The Complete Works of Swami Vivekananda/Volume 7/Inspired Talks/Tuesday, July 9
TUESDAY, July 9, 1895.
Man as Atman is really free; as man he is bound, changed by every physical condition. As man, he is a machine with an idea of freedom; but this human body is the best and the human mind the highest mind there is. When a man attains to the Atman state, he can take a body, making it to suit himself; he is above law. This is a statement and must be proved. Each one must prove it for himself; we may satisfy ourselves, but we cannot satisfy another. Râja-Yoga is the only science of religion that can be demonstrated; and only what I myself have proved by experience, do I teach. The full ripeness of reason is intuition, but intuition cannot antagonise reason.

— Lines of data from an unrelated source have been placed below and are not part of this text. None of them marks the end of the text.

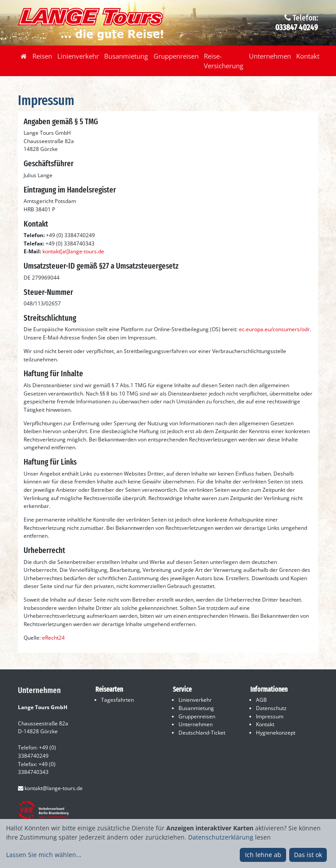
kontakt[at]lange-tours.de (73, 251)
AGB (261, 700)
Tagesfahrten (117, 700)
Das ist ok (308, 854)
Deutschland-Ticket (202, 732)
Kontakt (308, 56)
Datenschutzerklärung (220, 837)
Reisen (42, 56)
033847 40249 (297, 28)
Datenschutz (271, 708)
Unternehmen (270, 56)
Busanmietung (126, 56)
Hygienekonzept (276, 732)
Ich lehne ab (263, 854)
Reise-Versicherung (224, 61)
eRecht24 (53, 637)
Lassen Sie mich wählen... (44, 854)
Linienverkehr (78, 56)
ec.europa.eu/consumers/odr (274, 329)
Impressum (270, 716)
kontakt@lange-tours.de (50, 788)
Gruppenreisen (176, 56)
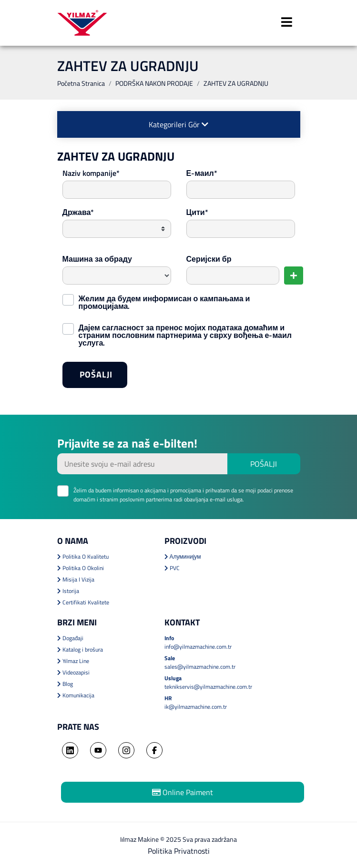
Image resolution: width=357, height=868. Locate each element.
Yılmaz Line (73, 661)
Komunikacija (76, 695)
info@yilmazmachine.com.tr (198, 646)
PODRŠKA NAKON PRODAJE (154, 83)
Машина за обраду (97, 259)
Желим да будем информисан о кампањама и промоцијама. (164, 301)
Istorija (68, 591)
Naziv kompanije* (91, 173)
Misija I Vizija (76, 579)
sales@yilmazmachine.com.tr (200, 666)
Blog (65, 684)
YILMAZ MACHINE (82, 23)
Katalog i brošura (80, 649)
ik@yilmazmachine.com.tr (195, 706)
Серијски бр (209, 259)
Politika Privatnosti (179, 851)
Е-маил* (202, 173)
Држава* (78, 212)
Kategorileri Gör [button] (178, 124)
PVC (172, 568)
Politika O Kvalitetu (83, 556)
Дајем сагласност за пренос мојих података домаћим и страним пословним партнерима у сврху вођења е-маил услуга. (185, 334)
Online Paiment (183, 792)
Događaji (70, 638)
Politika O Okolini (81, 568)
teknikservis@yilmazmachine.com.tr (208, 686)
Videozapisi (73, 672)
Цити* (197, 212)
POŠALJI (103, 378)
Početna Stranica (81, 83)
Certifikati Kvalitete (83, 602)
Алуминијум (183, 556)
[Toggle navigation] (287, 23)
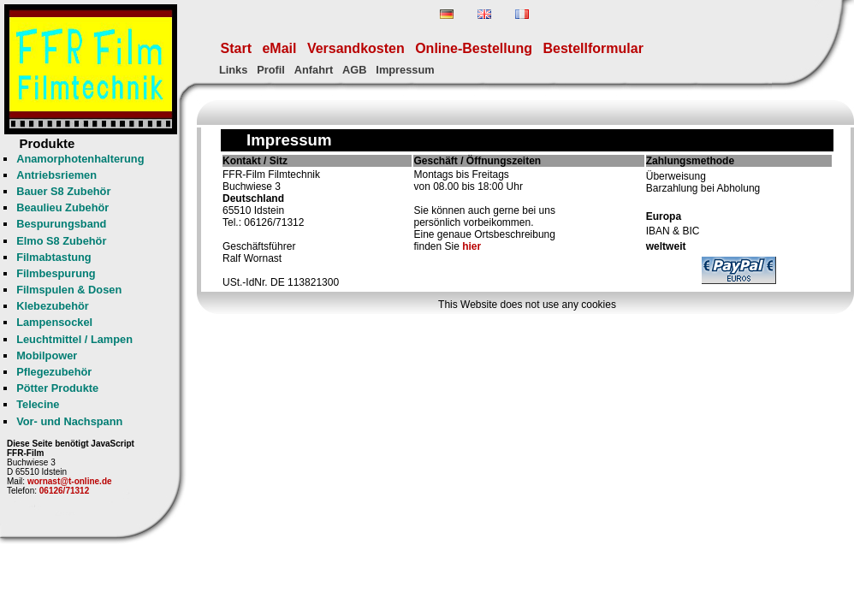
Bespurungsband (61, 223)
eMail (279, 48)
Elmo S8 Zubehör (61, 240)
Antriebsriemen (56, 175)
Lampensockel (54, 322)
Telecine (38, 404)
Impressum (405, 69)
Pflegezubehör (54, 371)
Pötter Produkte (57, 388)
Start (236, 48)
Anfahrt (314, 69)
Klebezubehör (52, 305)
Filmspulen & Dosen (68, 289)
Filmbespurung (56, 273)
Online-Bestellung (473, 48)
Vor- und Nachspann (69, 421)
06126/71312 (64, 490)
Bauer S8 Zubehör (63, 191)
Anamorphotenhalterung (80, 158)
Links (233, 69)
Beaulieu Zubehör (62, 207)
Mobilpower (46, 355)
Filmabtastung (53, 257)
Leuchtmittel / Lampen (74, 339)
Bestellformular (593, 48)
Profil (270, 69)
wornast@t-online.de (69, 481)
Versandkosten (356, 48)
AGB (354, 69)
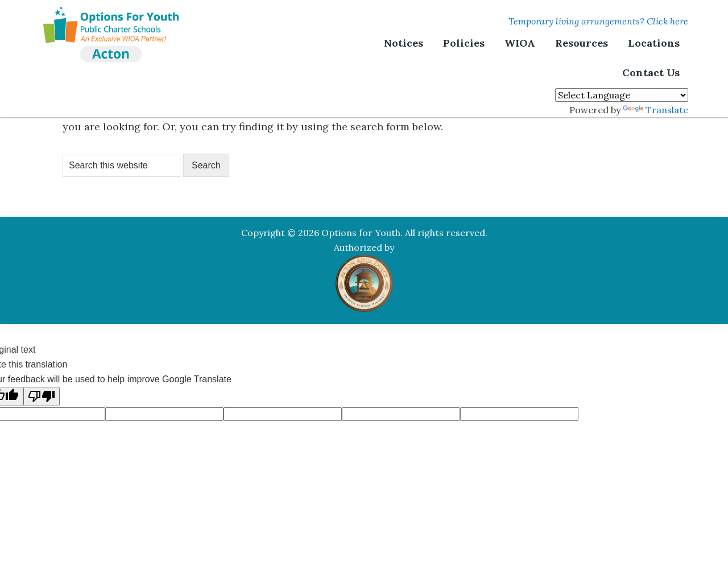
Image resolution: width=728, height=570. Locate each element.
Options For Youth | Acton (111, 20)
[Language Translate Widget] (622, 95)
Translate (655, 110)
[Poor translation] (42, 396)
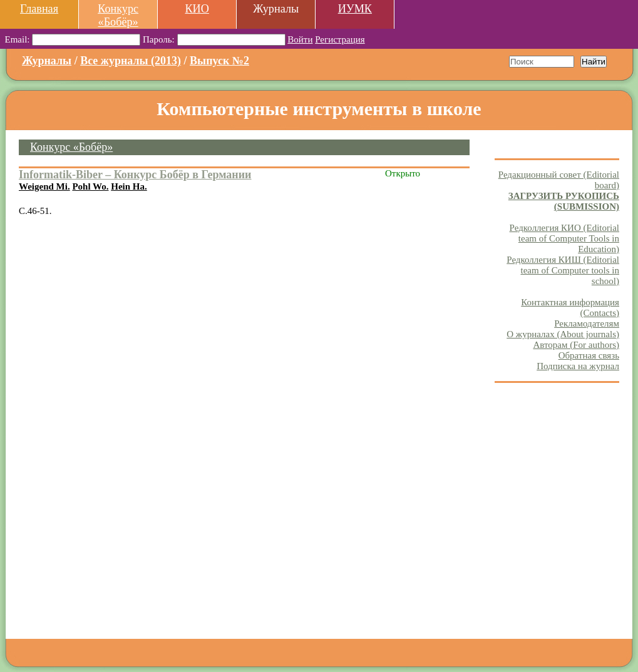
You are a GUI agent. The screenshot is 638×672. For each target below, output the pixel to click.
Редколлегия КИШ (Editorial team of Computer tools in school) (563, 270)
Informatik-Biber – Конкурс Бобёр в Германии (135, 175)
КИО (197, 9)
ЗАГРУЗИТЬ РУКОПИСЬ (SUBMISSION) (563, 201)
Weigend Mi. (44, 186)
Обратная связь (589, 355)
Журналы (46, 61)
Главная (39, 9)
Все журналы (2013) (130, 61)
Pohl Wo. (90, 186)
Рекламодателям (587, 323)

Work purifies the heart and so leads to Vidyâ (wisdom). The Buddhists said,
doing good to men and to animals were the only works; the Brahmins said that
worship and all ceremonials were equally "work" and purified the mind.

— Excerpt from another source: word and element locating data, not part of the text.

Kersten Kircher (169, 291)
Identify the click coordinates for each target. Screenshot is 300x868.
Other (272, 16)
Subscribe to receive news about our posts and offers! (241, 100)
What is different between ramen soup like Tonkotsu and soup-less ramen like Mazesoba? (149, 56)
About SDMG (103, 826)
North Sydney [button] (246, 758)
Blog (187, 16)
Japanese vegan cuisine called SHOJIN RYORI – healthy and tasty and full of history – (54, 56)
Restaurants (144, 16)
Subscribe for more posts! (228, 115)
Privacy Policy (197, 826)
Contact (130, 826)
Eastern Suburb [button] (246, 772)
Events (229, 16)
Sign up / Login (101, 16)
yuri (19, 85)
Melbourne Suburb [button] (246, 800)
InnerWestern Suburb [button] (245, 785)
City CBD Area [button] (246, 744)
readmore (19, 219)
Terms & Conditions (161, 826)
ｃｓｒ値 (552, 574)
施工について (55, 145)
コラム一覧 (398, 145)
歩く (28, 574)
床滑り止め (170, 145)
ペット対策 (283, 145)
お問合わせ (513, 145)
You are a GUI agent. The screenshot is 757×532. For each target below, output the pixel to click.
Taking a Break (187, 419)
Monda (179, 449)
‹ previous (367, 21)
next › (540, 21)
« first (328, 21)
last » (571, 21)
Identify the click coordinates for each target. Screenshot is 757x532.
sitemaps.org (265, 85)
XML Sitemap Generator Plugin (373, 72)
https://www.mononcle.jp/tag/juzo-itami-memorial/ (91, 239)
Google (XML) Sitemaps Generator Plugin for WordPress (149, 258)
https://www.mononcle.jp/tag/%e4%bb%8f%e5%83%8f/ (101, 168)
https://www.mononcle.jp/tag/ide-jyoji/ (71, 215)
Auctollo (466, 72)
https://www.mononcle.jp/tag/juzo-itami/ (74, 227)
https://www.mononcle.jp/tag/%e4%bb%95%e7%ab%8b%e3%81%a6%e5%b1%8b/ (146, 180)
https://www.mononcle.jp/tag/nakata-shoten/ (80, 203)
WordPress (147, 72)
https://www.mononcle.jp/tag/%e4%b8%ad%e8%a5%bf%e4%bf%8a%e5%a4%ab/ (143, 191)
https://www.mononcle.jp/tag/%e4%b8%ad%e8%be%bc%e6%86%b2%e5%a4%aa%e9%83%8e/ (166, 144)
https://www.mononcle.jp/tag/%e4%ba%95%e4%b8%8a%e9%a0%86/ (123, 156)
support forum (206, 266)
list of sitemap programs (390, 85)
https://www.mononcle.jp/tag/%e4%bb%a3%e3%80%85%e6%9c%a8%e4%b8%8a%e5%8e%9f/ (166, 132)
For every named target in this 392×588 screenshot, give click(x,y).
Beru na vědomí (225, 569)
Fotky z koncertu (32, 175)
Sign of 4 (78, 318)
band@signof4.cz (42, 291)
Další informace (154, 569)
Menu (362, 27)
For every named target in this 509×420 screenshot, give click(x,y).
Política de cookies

Shankara declares that "all works, good and bad, are against knowledge".
Actions tending to ignorance are sins, not directly, but as causes, because
they tend to increase Tamas and Rajas. With Sattva only, comes wisdom.
Virtuous deeds take off the veil from knowledge, and knowledge alone can
make us see God.
Knowledge can never be created, it can only be discovered; and every man who
makes a great discovery is inspired. Only, when it is a spiritual truth he
brings, we call him a prophet; and when it is on the physical plane, we call
him a scientific man, and we attribute more importance to the former,
although the source of all truth is one.
Shankara says, Brahman is the essence, the reality of all knowledge, and
that all manifestations as knower, knowing, and known are mere imaginings in
Brahman. Ramanuja attributes consciousness to God; the real monists
attribute nothing, not even existence in any meaning that we can attach to
it. Ramanuja declares that God is the essence of conscious knowledge.
Undifferentiated consciousness, when differentiated, becomes the world. . .
Buddhism, one of the most philosophical religions in the world, spread all
through the populace, the common people of India. What a wonderful culture
there must have been among the Aryans twenty-five hundred years ago, to be
able to grasp ideas!
Buddha was the only great Indian philosopher who would not recognise caste,
and not one of his followers remains in India. All the other philosophers
pandered more or less to social prejudices; no matter how high they soared,
still a bit of the vulture remained in them. As my Master used to say, "The
vulture soars high out of sight in the sky, but his eye is ever on a bit of
carrion on the earth."
The ancient Hindus were wonderful scholars, veritable living encyclopaedias.
They said, "Knowledge in books and money in other people's hands is like no
knowledge and no money at all."
Shankara was regarded by many as an incarnation of Shiva.